Summary: Habakkuk has provided an example for us. He has showed us how to rest on God’s promises when we are personally devastated and also to rejoice in the Lord and His provision when our circumstances are devastating.
Opening illustration: Tennis superstar Arthur Ashe died of AIDS, which he contracted from a blood transfusion during heart surgery. More than a great athlete, Ashe was a gentleman who inspired and encouraged many with his exemplary behavior on and off the court.
Ashe could have become embittered and self-pitying in the face of his disease, but he maintained a grateful attitude. He explained, "If I asked, ’Why me?’ about my troubles, I would have to ask, ’Why me?’ about my blessings. Why my winning Wimbledon? Why my marrying a beautiful, gifted woman and having a wonderful child?"
Ashe’s attitude rebukes those of us who often grumble, "Why me? Why is God allowing this to happen?" Even if we’re suffering acutely, we must not forget the mercies God pours into our lives—such things as food, shelter, and friends—blessings that many are deprived of.
And what about spiritual blessings? We can hold the very Word of God in our hands and read it. We have the knowledge of His saving grace, the comfort of His Spirit, and the joyful assurance of life everlasting with Jesus.
Think about God’s blessings and ask, "Why me?" Then your grumbling will give way to praise.
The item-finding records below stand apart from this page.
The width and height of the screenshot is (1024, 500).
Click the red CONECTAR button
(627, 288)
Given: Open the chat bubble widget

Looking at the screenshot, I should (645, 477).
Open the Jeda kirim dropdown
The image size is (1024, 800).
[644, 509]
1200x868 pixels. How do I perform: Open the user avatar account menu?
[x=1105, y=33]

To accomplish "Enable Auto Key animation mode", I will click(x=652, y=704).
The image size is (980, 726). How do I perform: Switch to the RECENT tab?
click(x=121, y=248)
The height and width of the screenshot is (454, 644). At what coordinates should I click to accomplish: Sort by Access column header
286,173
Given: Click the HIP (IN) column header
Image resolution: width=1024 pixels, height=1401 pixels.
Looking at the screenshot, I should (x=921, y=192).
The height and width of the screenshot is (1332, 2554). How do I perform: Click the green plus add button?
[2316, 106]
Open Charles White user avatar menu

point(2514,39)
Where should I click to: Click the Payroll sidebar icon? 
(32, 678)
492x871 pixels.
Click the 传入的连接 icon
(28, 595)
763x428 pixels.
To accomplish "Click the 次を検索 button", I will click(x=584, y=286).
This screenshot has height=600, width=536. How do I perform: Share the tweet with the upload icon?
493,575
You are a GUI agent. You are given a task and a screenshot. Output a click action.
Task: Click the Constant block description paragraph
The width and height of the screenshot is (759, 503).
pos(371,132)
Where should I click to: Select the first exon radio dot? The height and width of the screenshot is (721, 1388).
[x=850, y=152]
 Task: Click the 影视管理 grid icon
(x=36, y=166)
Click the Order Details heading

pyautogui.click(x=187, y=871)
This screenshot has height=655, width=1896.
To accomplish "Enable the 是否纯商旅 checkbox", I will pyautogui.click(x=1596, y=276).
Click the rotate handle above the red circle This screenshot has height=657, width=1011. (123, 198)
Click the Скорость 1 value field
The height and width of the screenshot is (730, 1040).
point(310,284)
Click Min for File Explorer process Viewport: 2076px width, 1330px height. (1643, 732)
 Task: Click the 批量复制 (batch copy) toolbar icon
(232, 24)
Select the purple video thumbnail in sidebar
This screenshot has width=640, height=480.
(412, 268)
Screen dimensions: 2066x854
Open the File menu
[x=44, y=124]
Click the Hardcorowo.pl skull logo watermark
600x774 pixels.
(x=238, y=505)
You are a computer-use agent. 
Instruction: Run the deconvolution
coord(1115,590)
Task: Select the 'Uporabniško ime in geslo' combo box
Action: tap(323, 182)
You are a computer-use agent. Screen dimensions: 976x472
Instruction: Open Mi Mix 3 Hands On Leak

Introduction: Recall that Habakkuk is writing about 18-20 years before Jerusalem is destroyed in 586 BC. Quite possibly he was alive to see that destruction – he may have been killed in the battle, or he may have starved during the siege; he may have lived through it. We don’t know. But we do know that Jeremiah experienced all the terrors of that time. King Nebuchadnezzar of Babylon surrounded the city and besieged it for two years, starving the people into submission. Eventually the King of Judah and his army tried to escape through a hole in the wall at night, but they were caught and slaughtered. The Babylonian army then entered the city, looting, murdering, plundering, and destroying.
This followed with crop failure and the death of animals would devastate Judah. But Habakkuk affirmed that even in the times of starvation and loss, he would still rejoice in the Lord. Habakkuk’s feelings were not controlled by the events around him but by faith in God’s ability to give him strength. When nothing makes sense, and when trouble seems more than you can bear, remember that God gives strength. Take your eyes off your difficulties and look to God.
The very things Habakkuk had complained about—the fig tree wasn’t blossoming, no fruit, no herd in the stalls—were still not there, and yet he was rejoicing. He wasn’t complaining now. What changed his mind? Understand that it is acceptable to acknowledge the difficulty of our situation. However like Habakkuk, focus our attention on God rather than on our circumstances.
In the midst of these challenging current events, we sometimes forget that people in the past have faced similar difficult periods of distress. Throughout our history as a country, perilous times have ben experienced economically and internationally. A visit with the Old Testament prophets will awaken a greater understanding of such times of depression and chaos in society. The children of Israel had a Ph.D. in captivity and bondage.
Remember that circumstances will change but God will not. Put your hope in His ability to save you. He is present with you in even the most difficult of times. Choose to rejoice in the Lord, regardless of the way you feel. Trust that He will enable you to overcome. (I can do all things …)
How do we find consolation in the Lord?
1. REJOICE in the Lord (v. 18a) – Joy again and again …
• The prophet Isaiah 61: 10 reiterates by saying, “I will greatly rejoice in the LORD, My soul shall be joyful in my God;”
• Paul exhorts the Philippians 4: 4 by telling them to “Rejoice in the Lord always. Again I will say, rejoice!”
Note here three reactions Habakkuk avoids (natural reactions):
(a) He does NOT lash out at God in anger: He does not say, “God, you have no right to destroy your people! You are a faithless God!”
(b) He does NOT pretend that the evil won’t happen. He doesn’t withdraw into a fantasy world, saying, “That’s too terrible to think about. I will close my eyes and think of something else. I’ll sit in front of the TV and get distracted.”
(c) And, note carefully, he does not even say, “Despite all this, I will endure! I will keep a stiff upper lip and stick it out! I will still wait for the Lord! I will remain faithful!”
No. Habakkuk is not the Little Train that could, puffing up the side of the mountain saying, “I think I can, I think I can.” Instead, what does he say? “I will EXULT in the Lord, I will REJOICE in the God of my salvation!”